## PROBLEM DETAILS
This exercise calls for the line with "październik 2018 (30, 2294)", the line with "październik 2020 (31, 2067)", and all lines between them in the material below, output exactly and with no other lines.

━━ INFORMATION ━━

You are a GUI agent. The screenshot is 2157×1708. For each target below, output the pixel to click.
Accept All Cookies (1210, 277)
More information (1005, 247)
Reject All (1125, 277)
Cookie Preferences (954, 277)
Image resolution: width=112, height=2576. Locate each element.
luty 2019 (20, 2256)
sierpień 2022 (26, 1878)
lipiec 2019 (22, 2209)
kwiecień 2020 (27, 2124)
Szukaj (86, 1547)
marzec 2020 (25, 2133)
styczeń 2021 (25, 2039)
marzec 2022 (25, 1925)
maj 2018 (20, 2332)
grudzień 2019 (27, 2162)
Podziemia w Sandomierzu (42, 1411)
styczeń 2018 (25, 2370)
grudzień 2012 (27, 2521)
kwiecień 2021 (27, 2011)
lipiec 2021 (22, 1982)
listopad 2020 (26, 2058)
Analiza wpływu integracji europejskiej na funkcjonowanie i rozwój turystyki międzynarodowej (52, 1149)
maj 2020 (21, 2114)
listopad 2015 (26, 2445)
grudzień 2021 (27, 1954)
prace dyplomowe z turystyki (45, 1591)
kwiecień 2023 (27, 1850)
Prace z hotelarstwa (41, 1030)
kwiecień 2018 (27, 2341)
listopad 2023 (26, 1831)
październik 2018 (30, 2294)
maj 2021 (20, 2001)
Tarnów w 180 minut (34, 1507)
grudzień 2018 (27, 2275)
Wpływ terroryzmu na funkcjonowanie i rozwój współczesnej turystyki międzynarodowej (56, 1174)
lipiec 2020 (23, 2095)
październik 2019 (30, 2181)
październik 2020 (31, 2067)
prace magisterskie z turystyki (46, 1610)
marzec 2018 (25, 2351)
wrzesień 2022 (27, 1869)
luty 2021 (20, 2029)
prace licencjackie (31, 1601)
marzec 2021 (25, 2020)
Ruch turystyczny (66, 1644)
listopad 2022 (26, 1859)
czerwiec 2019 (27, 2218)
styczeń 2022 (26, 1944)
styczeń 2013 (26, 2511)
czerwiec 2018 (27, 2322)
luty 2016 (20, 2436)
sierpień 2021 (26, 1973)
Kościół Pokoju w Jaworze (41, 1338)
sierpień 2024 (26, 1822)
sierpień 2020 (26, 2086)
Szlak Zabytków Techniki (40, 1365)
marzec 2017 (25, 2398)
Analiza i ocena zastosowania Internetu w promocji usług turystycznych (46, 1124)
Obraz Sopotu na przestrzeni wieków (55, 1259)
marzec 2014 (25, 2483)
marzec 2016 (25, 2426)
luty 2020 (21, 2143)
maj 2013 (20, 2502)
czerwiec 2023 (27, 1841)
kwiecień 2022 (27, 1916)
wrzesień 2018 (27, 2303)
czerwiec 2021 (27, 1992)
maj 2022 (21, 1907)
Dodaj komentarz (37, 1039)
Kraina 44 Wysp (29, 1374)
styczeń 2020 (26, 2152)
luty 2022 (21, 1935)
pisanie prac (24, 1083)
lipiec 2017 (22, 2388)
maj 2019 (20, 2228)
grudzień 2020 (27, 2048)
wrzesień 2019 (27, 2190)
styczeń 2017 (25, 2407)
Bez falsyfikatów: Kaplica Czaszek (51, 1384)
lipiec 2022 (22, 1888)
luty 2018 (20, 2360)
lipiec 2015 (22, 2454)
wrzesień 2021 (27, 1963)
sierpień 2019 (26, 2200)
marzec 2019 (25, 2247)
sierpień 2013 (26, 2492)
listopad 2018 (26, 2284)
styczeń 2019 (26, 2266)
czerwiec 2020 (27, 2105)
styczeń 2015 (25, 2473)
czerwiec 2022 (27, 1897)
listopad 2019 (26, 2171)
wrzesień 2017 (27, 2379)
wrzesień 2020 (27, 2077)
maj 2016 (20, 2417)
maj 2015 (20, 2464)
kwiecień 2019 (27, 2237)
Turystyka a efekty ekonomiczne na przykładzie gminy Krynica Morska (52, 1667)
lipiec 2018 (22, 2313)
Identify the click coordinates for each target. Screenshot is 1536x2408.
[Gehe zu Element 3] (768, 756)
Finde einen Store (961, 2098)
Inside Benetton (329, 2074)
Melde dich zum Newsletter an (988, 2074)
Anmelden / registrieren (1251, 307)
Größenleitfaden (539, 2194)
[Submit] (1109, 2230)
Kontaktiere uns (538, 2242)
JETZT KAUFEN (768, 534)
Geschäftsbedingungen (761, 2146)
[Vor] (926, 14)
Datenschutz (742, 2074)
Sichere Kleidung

━━━

## WRITTEN RESPONSE
październik 2018 (30, 2294)
maj 2021 (20, 2001)
Tarnów w 180 minut (34, 1507)
grudzień 2018 (27, 2275)
Wpływ terroryzmu na funkcjonowanie i rozwój współczesnej turystyki międzynarodowej (56, 1174)
lipiec 2020 (23, 2095)
październik 2019 (30, 2181)
październik 2020 (31, 2067)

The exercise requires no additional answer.